Mahathir Mohamad, yang menjabat sebagai Perdana Menteri Malaysia dari 1981 hingga 2003, menghadapi tantangan besar di awal kepemimpinannya. Krisis ekonomi 1980 mengguncang negeri jiran, memaksanya untuk mencari solusi agar pembangunan tetap berjalan tanpa membebani masyarakat.
Langkah yang diambilnya tegas: memotong gaji dirinya sendiri, disusul wakil perdana menteri dan para menteri lainnya.
Keputusan ini tak hanya sebatas pemotongan gaji, tetapi juga memangkas berbagai fasilitas khusus dan tunjangan pejabat. Straits Times pada 30 April 1982 melaporkan bahwa Mahathir memastikan pemangkasan tunjangan dan fasilitas pejabat tinggi negara, termasuk sekretaris parlemen.

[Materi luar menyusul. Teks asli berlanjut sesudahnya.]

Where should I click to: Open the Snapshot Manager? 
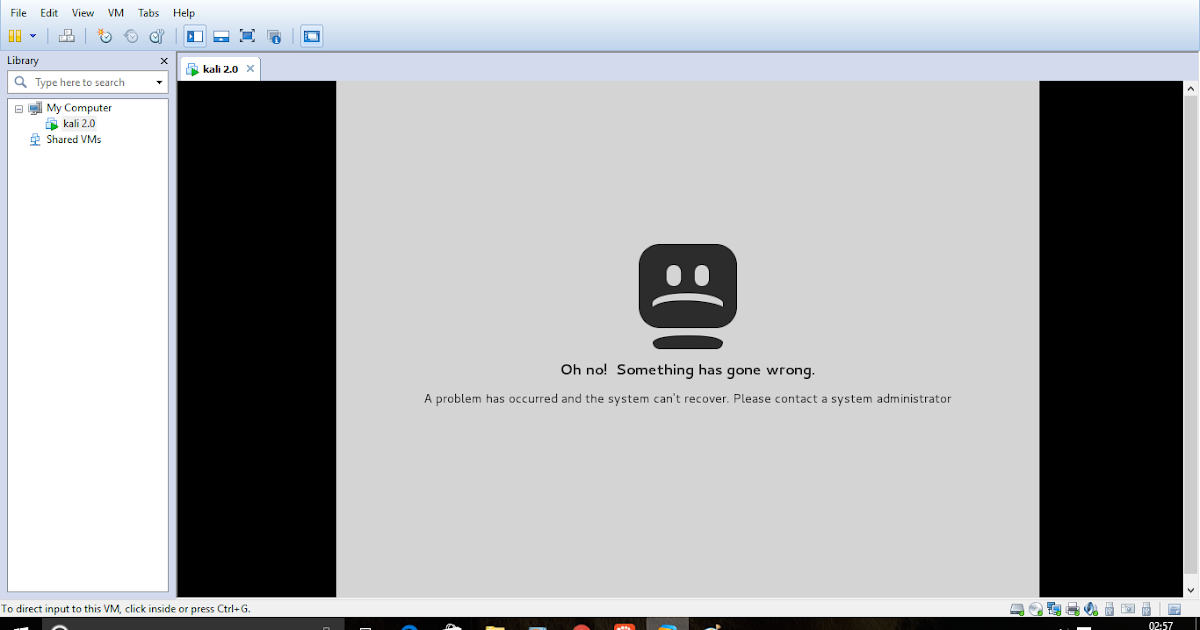[156, 36]
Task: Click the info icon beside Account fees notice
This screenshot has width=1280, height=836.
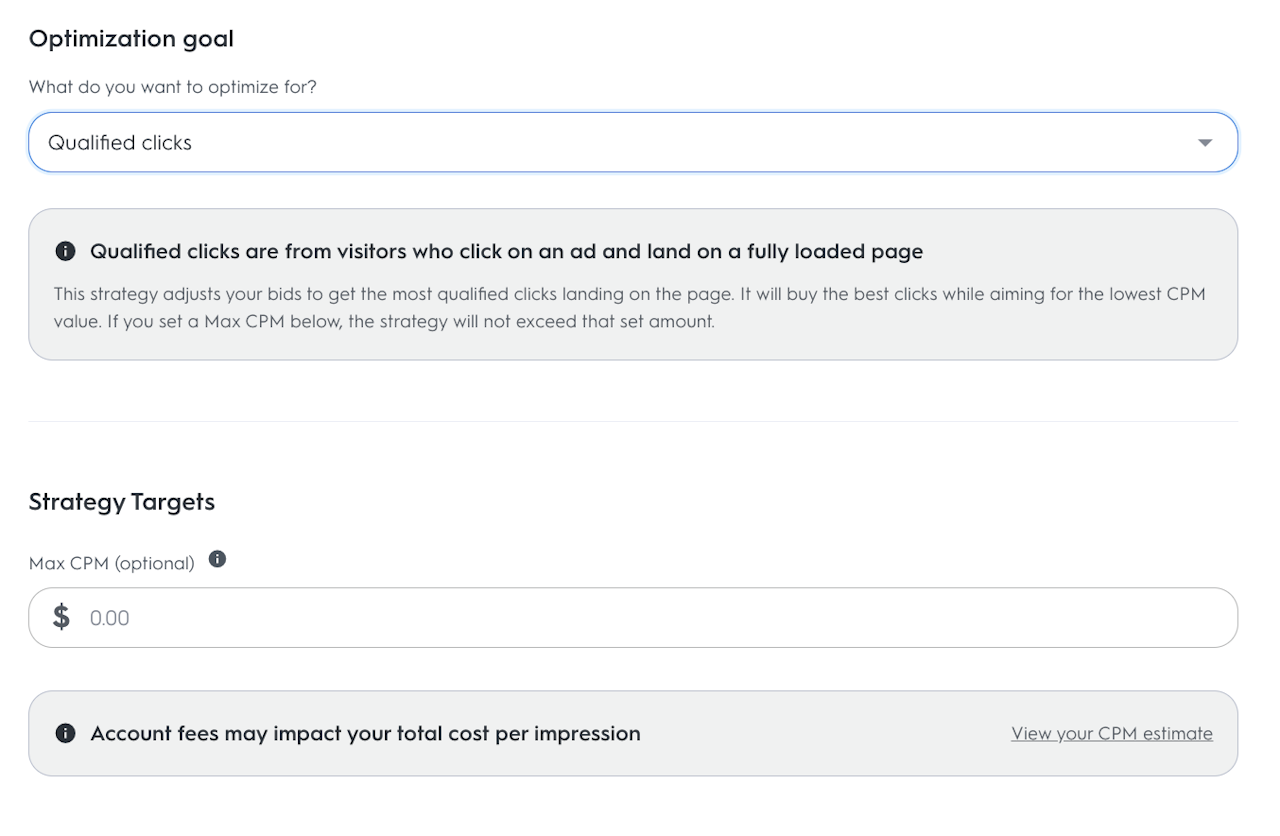Action: coord(66,734)
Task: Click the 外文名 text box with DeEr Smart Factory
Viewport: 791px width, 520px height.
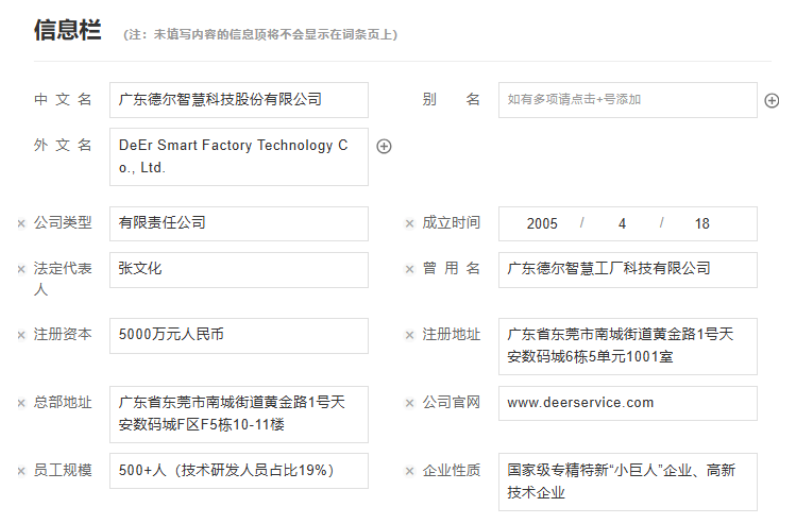Action: click(x=238, y=157)
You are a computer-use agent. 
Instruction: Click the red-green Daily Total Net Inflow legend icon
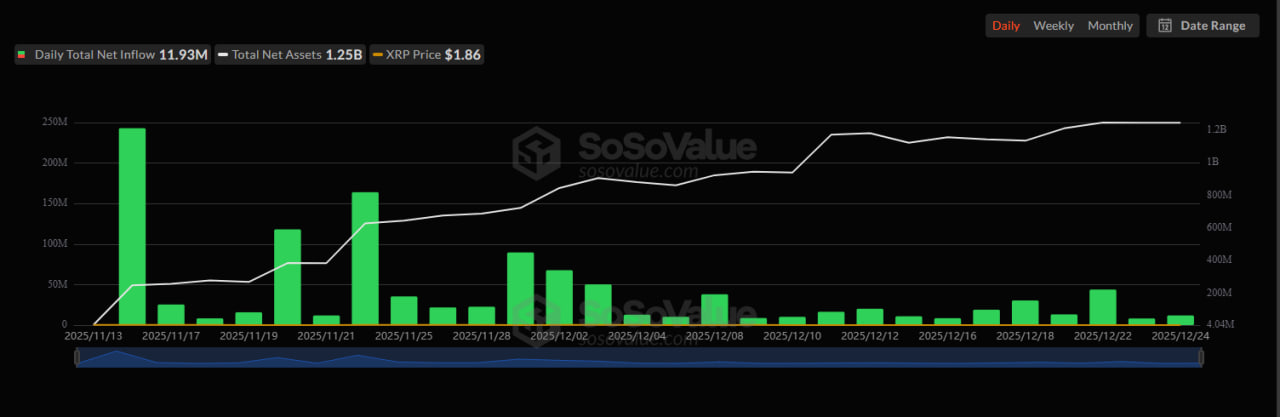(x=22, y=55)
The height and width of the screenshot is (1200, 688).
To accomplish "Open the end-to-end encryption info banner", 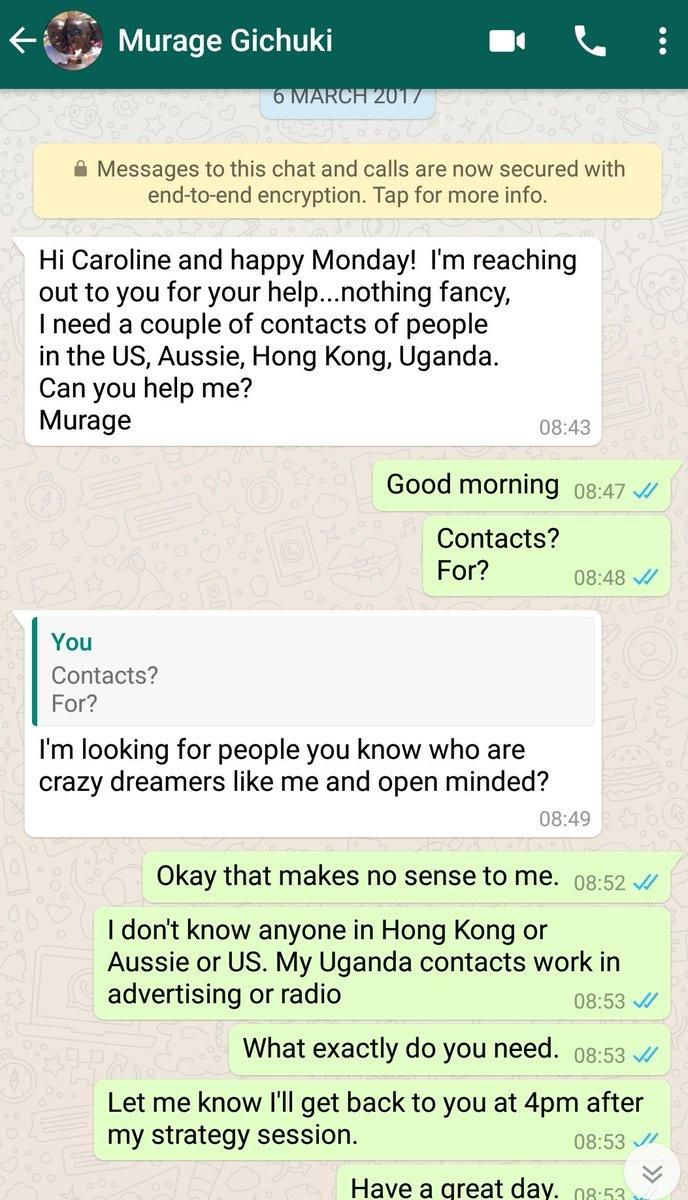I will pos(347,182).
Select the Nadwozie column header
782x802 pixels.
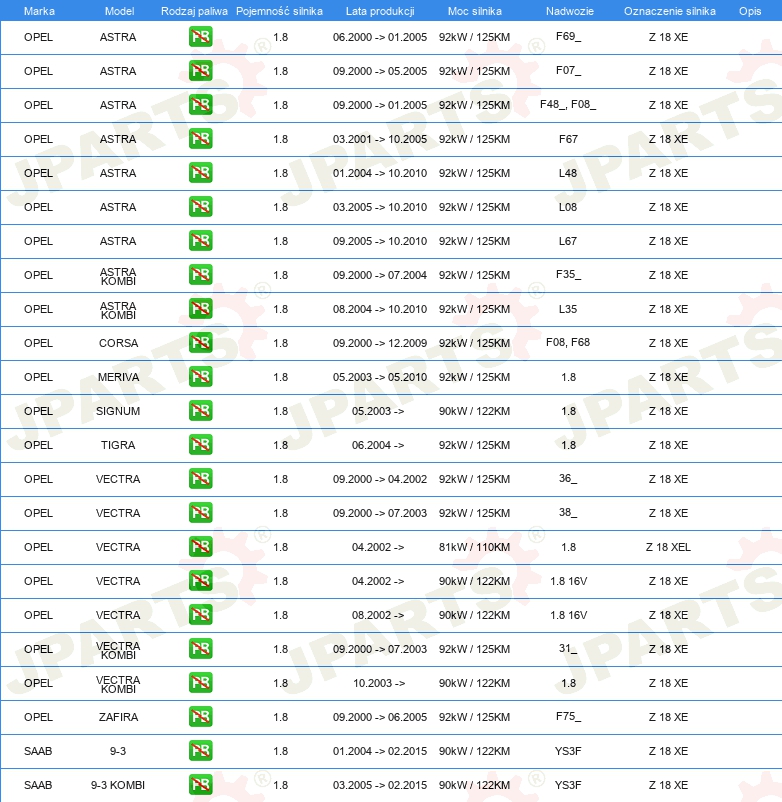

Jurnalis Barry Wain dalam bukunya Malaysian Maverick (2009) menyebutkan langkah Mahathir bertujuan agar rakyat tidak merasakan dampak buruk dari efisiensi anggaran.
Tak hanya di awal kepemimpinannya, strategi ini kembali diterapkan ketika krisis ekonomi 1997/1998 melanda. Kali ini, Mahathir memangkas 10 persen gaji bulanannya dan anggota kabinetnya.
Baca juga: Tito Pastikan Dana Otsus Aceh 2025 Tetap Dipangkas
Harian South China Morning Post pada 13 Desember 1997 mencatat selain memotong gaji pejabat, Mahathir juga berupaya agar perusahaan swasta di Malaysia turut memangkas gaji para eksekutifnya. Namun, rencana ini tak berjalan mulus, dan hanya pemotongan gaji pejabat yang berhasil dilakukan.
Selain itu, Anwar Ibrahim, yang saat itu menjabat sebagai Wakil Perdana Menteri dan Menteri Keuangan, mengambil langkah lebih lanjut dengan memangkas belanja anggaran hingga 20 persen, melarang perjalanan dinas ke luar negeri, serta memotong gaji anggota parlemen dan birokrat senior hingga 5 persen.
Langkah berani Mahathir ini berbuah hasil. Berbeda dengan Indonesia dan Thailand yang menerima bantuan dari IMF, Malaysia memilih jalannya sendiri untuk keluar dari krisis.
Efisiensi anggaran melalui pemotongan gaji pejabat menjadi salah satu faktor yang membantu Malaysia pulih lebih cepat.
Mahathir Mohamad menyelesaikan masa jabatannya pada 2003 setelah 22 tahun memimpin, tetapi kembali ke kursi Perdana Menteri pada 2018 sebelum akhirnya mengundurkan diri pada 2020.